Doing your research is key to the job hunt, and hiring managers expect it of top applicants – but the reason this immediately sets you apart is because a majority of people don’t bother to do it. And we know this drives hiring managers crazy.
“It’s nuts to me how many people show up to the job interview without any clue about what we do,” a friend, who works at a software company recently lamented. On the other hand, it’s an easy way to narrow the candidate pool – by immediately rejecting those who don’t do it.
So, if you are not researching companies before applying with them, it’s time to start. Here’s how to go about it.
First off, don’t wait until the interview to start researching. Start before submitting your application and cover letter – so you can include details pertinent to the company in those documents. The research process begins before the application process starts, and it ends when the job offer is made.
Here are some of the things you should research:
What does the company do? What sort of goods or services do they offer? Do they make cakes or provide financial services? Are they a software company? Let’s say they are a software company. And let’s say the position you’ve applied for is in sales.
What kind of software is it? What does it do? Let’s say it’s photo editing software. Is it cloud based or on premise/packaged? Let’s say they offer both.
What does the photo editing software do? Does it do the same things as other photo editing software, or does it do different things? More things or fewer things? Does it have a special tool or function that sets it apart?
Who is the competition? Who else makes similar software? Is that software for the same market or a different market? How is this software different from those softwares? Who are the big players in the market, who are the newcomers, and who is on the way out?
Who are the customers? Is it for business customers, consumers, or both? Let’s say both.
Who is the target market? Is the product designed to appeal to professional or amateur photographers, or both? How do they reach that market? Do they advertise online or on social media? Do they have a Facebook or Twitter page? What does their Instagram look like?
What’s it like to work there? What’s the company culture like? Do the employees wear jeans and arrive whenever they like at an open concept office with a basketball court in the middle of it? Or does everyone dress in business attire and work 9-5 in cubicles?
What are the company’s mission and values? Do they place a premium on good works and corporate social responsibility? What charities are they involved with? Do they value diversity? Or are they all about the bottom line?
Who are the managers? Who will you be interviewing with? What do they do? What is their specialty area?
What’s going on in the industry? What are the industry trends and challenges in the news? For example, is the improving quality of camera phones presenting a challenge for the photo editing industry? Or is it helping by increasing market opportunities, because everyone is now a budding photographer?
There are probably many other things you could look into. This list should get you started.

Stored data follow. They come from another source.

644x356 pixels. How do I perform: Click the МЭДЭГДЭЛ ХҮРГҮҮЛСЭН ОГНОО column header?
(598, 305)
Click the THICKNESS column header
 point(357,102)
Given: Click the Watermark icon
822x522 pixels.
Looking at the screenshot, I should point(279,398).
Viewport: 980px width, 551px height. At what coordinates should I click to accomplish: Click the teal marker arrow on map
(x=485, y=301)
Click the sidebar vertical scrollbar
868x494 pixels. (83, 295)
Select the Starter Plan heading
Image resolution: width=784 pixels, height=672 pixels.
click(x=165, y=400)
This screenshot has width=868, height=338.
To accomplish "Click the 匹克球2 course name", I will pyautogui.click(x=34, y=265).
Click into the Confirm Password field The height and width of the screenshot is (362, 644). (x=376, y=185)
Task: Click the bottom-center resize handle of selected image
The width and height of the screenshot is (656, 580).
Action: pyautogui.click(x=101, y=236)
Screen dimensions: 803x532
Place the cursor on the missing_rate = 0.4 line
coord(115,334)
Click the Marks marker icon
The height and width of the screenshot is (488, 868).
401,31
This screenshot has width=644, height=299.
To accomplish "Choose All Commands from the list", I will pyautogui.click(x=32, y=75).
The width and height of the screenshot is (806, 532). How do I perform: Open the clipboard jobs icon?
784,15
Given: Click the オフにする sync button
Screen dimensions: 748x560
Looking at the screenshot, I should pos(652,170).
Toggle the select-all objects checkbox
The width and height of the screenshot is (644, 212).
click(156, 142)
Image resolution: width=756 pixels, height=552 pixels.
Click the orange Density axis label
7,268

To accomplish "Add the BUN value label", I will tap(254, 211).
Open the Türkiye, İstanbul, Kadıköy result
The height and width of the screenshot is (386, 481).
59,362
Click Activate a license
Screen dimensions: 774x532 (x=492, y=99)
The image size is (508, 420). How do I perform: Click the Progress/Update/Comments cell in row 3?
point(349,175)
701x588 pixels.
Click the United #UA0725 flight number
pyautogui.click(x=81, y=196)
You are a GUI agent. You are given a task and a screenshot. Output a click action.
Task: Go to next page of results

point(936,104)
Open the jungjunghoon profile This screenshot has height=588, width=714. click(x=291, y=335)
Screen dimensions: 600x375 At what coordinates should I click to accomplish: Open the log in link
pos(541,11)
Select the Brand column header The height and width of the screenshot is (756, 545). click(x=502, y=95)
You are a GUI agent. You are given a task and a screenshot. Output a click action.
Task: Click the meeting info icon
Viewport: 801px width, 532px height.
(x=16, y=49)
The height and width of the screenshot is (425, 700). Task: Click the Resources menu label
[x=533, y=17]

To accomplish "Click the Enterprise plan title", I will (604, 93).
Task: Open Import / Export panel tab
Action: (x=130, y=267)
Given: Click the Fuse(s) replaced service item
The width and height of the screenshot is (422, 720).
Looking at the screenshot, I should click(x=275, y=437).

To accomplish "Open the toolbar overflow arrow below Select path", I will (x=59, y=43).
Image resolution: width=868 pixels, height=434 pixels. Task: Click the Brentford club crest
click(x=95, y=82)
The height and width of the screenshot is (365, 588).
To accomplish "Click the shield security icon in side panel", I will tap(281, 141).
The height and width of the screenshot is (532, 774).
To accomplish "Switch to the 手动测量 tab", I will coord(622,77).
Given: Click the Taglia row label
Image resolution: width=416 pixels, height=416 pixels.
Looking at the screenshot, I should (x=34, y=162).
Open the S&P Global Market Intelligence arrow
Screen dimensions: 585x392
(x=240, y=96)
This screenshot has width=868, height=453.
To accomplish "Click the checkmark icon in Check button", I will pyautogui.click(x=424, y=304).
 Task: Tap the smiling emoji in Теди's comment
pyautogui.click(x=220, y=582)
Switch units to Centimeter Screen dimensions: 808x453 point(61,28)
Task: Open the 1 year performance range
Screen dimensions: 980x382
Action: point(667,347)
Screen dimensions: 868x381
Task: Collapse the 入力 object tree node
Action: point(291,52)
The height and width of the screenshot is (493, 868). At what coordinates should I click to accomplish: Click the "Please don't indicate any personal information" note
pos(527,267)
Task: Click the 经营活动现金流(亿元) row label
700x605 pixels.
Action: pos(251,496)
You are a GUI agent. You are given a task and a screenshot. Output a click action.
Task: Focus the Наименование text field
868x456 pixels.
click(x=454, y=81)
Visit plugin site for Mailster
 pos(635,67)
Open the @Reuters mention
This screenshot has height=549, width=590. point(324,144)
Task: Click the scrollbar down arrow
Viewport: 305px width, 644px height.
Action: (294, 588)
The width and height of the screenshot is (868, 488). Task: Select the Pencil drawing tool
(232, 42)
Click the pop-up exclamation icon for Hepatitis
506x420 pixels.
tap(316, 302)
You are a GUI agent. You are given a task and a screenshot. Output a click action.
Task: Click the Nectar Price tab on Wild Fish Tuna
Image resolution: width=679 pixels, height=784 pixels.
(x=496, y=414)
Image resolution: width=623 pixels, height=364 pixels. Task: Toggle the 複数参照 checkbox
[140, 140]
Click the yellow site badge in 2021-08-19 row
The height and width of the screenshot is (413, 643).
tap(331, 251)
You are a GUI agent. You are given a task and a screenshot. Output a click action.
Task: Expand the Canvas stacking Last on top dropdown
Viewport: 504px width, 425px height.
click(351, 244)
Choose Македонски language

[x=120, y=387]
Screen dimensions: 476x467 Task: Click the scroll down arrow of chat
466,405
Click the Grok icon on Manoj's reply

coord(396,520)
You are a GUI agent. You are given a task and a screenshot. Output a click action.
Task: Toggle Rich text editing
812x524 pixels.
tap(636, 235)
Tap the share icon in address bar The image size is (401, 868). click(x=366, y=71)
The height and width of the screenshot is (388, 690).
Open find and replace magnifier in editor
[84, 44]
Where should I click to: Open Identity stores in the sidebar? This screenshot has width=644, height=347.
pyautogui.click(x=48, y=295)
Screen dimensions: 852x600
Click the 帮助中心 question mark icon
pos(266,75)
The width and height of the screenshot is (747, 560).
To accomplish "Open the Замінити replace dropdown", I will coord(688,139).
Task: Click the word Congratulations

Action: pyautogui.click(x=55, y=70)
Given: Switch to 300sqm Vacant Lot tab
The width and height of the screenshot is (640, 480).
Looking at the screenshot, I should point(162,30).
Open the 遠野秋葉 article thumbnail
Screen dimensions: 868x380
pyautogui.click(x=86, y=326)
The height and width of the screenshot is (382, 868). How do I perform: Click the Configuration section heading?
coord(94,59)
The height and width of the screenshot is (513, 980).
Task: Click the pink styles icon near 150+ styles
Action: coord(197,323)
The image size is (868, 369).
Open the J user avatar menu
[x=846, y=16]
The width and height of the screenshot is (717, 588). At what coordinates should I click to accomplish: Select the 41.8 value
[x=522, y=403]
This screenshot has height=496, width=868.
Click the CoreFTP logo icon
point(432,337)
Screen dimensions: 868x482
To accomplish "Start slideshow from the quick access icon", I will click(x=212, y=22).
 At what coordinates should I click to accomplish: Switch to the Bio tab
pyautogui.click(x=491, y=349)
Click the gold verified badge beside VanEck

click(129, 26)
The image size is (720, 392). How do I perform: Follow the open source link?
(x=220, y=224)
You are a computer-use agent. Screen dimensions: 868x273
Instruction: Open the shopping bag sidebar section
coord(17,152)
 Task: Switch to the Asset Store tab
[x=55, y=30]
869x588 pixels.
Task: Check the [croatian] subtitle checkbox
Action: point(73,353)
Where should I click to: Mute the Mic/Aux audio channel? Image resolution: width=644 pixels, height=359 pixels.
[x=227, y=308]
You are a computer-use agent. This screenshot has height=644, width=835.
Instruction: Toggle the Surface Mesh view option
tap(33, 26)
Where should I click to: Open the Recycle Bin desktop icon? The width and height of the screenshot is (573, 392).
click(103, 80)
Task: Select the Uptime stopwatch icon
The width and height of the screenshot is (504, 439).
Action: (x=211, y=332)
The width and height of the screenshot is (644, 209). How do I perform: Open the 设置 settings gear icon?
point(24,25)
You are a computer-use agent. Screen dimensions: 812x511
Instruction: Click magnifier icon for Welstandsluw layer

How/where do you find these things out?
Go first to the company website and blog (if there is a blog) to learn as much as possible about the place, the products, and the people. Follow this with a visit to their social media pages — Facebook, Twitter, LinkedIn, Instagram, etc. Then Google the company and see what comes up, whether they’re mentioned in any news, if people are talking about them, and what they are saying.
You should also read the profiles of the management on LinkedIn, and see what employees and former employees have to say about the workplace on Glassdoor. And, if anyone in your own network works there, ask them if there’s anything they know of that would help you land the job. I’m sure you can also find your own resources.
Doing this research will probably tell you more than you need to know about the company.
And I can almost guarantee it will impress the hiring manager, and put you one big step closer to landing the job.